START Dataset records
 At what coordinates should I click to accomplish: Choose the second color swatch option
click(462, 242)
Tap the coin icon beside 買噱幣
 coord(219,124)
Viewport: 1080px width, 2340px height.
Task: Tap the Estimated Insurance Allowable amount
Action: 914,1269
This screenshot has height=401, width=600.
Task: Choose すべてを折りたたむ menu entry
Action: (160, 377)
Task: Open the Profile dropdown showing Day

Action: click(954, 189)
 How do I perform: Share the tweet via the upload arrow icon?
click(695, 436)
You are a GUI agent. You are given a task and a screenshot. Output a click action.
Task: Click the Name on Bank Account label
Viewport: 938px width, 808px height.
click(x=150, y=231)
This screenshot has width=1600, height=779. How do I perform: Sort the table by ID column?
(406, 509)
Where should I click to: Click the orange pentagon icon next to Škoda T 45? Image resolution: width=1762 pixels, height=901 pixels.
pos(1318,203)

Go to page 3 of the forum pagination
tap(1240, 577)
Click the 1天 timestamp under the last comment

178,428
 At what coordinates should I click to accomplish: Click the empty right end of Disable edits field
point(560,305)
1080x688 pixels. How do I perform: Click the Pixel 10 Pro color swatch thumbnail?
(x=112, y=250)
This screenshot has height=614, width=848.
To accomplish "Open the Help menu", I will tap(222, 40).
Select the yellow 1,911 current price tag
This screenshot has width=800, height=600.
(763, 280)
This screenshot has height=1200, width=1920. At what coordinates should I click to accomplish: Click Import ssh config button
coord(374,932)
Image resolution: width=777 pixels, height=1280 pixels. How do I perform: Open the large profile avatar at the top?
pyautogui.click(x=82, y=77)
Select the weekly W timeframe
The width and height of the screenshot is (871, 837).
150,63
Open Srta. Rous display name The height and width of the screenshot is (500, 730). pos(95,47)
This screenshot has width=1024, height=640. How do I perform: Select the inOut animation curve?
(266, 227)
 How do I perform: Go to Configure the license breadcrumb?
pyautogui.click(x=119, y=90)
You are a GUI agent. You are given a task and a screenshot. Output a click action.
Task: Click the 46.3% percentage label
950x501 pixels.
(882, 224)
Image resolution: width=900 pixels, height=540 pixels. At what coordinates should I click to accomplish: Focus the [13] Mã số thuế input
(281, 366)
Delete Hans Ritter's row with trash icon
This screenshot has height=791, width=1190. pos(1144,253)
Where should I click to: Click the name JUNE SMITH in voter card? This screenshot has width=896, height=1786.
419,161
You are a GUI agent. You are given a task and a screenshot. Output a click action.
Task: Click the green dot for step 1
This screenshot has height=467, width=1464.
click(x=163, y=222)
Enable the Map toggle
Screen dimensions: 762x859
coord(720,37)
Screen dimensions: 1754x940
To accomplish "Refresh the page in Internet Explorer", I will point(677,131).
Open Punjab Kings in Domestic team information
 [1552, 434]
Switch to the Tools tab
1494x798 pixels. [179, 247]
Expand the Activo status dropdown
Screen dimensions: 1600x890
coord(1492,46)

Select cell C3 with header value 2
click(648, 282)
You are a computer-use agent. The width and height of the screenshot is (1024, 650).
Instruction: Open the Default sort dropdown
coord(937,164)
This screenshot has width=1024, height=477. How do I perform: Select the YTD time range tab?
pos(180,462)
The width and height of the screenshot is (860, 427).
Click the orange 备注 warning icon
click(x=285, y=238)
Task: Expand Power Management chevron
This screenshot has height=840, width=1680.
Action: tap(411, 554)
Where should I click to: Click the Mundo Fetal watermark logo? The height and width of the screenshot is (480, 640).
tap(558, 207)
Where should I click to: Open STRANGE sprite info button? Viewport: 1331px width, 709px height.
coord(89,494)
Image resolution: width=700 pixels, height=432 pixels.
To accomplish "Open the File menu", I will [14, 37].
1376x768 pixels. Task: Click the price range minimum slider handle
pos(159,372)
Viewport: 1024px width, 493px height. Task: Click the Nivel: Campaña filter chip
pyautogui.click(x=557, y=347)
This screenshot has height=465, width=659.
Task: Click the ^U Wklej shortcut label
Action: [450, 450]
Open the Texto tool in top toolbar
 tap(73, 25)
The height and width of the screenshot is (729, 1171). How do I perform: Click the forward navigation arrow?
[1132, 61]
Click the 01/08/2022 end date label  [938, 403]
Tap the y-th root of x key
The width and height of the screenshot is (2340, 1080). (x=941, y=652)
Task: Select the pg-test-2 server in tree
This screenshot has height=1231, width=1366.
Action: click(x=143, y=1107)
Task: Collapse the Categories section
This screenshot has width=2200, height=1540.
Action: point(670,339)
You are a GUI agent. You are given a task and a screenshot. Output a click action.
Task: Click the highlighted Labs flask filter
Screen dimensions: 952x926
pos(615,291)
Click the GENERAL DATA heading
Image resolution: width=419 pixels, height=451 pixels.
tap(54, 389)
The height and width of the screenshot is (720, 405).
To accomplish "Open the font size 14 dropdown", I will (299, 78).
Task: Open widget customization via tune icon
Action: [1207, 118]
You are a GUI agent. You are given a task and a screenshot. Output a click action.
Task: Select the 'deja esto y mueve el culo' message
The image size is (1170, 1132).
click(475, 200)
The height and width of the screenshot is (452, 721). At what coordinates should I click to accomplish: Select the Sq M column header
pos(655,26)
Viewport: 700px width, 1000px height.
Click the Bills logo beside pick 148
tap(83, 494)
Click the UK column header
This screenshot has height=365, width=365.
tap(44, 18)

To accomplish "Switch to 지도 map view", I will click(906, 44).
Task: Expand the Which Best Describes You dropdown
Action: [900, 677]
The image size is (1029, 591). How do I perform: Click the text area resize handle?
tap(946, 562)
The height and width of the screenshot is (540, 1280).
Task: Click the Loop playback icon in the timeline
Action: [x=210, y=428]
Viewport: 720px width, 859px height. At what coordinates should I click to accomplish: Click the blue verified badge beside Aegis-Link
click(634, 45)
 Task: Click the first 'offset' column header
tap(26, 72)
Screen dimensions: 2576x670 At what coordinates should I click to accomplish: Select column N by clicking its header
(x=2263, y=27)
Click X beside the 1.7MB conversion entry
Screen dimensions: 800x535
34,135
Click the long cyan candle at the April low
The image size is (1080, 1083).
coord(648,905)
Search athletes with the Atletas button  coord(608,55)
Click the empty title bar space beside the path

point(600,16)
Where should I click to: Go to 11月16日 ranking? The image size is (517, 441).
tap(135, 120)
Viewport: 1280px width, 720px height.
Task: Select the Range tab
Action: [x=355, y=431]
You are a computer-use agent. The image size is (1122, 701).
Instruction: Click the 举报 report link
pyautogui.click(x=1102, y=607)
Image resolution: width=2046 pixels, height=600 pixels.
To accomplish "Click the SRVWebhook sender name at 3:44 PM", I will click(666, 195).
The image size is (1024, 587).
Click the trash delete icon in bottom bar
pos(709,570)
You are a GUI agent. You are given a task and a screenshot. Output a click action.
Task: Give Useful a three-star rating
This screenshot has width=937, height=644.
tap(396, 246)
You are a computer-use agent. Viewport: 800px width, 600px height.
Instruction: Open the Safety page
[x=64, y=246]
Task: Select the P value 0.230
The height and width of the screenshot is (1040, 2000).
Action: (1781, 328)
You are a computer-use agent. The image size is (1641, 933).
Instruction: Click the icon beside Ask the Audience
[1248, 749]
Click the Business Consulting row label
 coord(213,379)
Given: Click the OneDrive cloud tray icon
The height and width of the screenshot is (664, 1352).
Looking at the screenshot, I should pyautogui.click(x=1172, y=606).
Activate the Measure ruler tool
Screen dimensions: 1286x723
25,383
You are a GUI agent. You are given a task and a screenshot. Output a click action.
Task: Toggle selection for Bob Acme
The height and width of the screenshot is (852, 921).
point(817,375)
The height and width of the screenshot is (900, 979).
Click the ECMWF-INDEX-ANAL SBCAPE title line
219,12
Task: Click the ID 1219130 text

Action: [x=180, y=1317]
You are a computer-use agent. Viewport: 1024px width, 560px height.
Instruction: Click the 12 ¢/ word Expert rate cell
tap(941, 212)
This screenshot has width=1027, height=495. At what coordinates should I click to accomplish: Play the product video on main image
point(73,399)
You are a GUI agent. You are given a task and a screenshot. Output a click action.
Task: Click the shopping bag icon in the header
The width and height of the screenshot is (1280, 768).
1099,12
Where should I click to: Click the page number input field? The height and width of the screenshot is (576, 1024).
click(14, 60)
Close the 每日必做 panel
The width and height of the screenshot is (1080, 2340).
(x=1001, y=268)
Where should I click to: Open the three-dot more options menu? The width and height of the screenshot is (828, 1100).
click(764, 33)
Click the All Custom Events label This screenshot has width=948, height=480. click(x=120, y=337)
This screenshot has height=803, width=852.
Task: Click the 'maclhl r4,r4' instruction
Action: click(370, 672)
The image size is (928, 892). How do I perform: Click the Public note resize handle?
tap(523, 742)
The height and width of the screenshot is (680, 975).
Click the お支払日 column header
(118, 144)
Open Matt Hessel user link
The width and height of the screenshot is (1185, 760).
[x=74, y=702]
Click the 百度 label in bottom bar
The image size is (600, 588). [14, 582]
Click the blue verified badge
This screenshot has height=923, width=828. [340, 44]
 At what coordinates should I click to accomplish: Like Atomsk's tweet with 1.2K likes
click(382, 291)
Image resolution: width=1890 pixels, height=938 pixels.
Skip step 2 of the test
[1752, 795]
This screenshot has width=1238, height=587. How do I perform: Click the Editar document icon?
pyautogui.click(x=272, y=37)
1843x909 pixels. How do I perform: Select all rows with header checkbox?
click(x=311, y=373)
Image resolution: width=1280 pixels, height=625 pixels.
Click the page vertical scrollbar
END Dataset records
* **Aim of the task**:
Begin with the first line of the records and finish with the line containing "Open Srta. Rous". Reproduce those lines exactly, both ends included, and nothing else.

* **Your solution**:
 At what coordinates should I click to accomplish: Choose the second color swatch option
click(462, 242)
Tap the coin icon beside 買噱幣
 coord(219,124)
Viewport: 1080px width, 2340px height.
Task: Tap the Estimated Insurance Allowable amount
Action: 914,1269
This screenshot has height=401, width=600.
Task: Choose すべてを折りたたむ menu entry
Action: (160, 377)
Task: Open the Profile dropdown showing Day

Action: click(954, 189)
 How do I perform: Share the tweet via the upload arrow icon?
click(695, 436)
You are a GUI agent. You are given a task and a screenshot. Output a click action.
Task: Click the Name on Bank Account label
Viewport: 938px width, 808px height.
click(x=150, y=231)
This screenshot has width=1600, height=779. How do I perform: Sort the table by ID column?
(406, 509)
Where should I click to: Click the orange pentagon icon next to Škoda T 45? Image resolution: width=1762 pixels, height=901 pixels.
pos(1318,203)

Go to page 3 of the forum pagination
tap(1240, 577)
Click the 1天 timestamp under the last comment

178,428
 At what coordinates should I click to accomplish: Click the empty right end of Disable edits field
point(560,305)
1080x688 pixels. How do I perform: Click the Pixel 10 Pro color swatch thumbnail?
(x=112, y=250)
This screenshot has height=614, width=848.
To accomplish "Open the Help menu", I will tap(222, 40).
Select the yellow 1,911 current price tag
This screenshot has width=800, height=600.
(763, 280)
This screenshot has height=1200, width=1920. At what coordinates should I click to accomplish: Click Import ssh config button
coord(374,932)
Image resolution: width=777 pixels, height=1280 pixels. How do I perform: Open the large profile avatar at the top?
pyautogui.click(x=82, y=77)
Select the weekly W timeframe
The width and height of the screenshot is (871, 837).
150,63
Open Srta. Rous display name The height and width of the screenshot is (500, 730). pos(95,47)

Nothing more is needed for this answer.